■ **Available data**

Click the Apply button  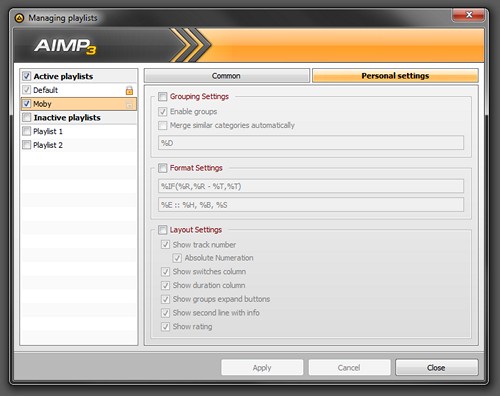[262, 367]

...

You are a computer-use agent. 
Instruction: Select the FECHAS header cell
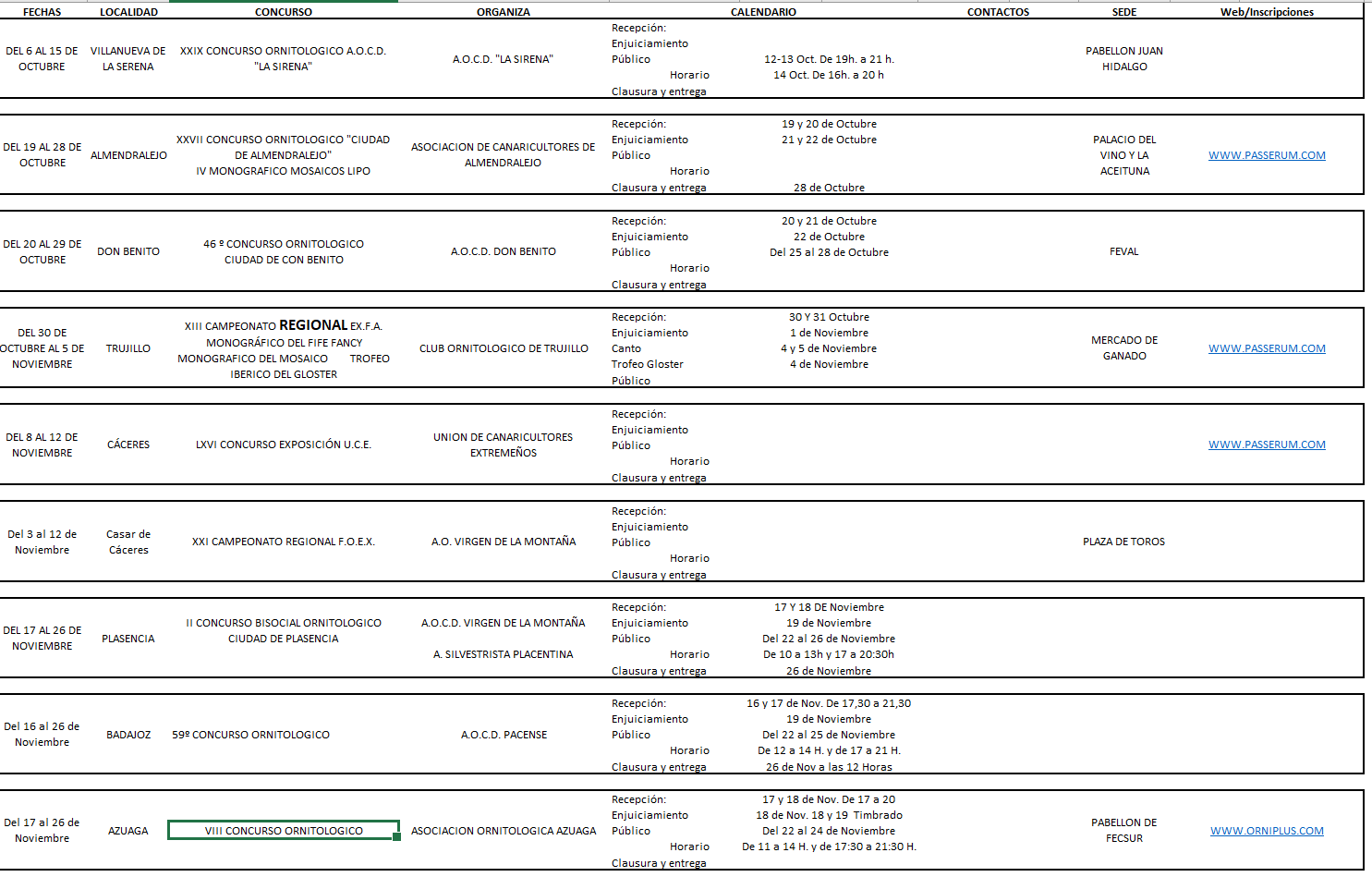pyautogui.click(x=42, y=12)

==

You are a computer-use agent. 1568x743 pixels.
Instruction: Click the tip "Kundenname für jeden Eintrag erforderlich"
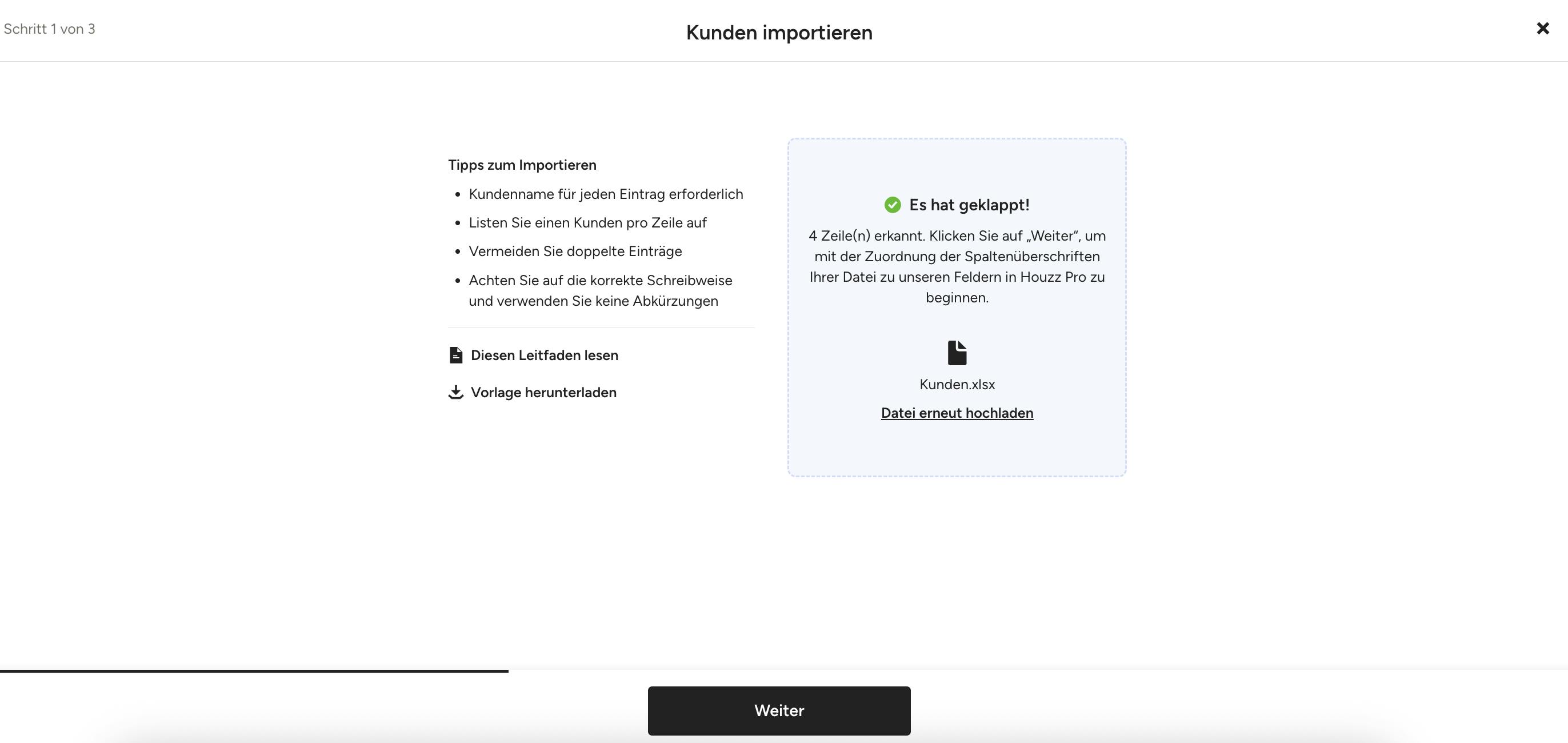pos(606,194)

■ **Problem statement**
All lines of the material that contain the string "agent" are to be copied.

■ **Exercise answer**
You are a computer-use agent. 
You are a computer-use agent. 1568x743 pixels.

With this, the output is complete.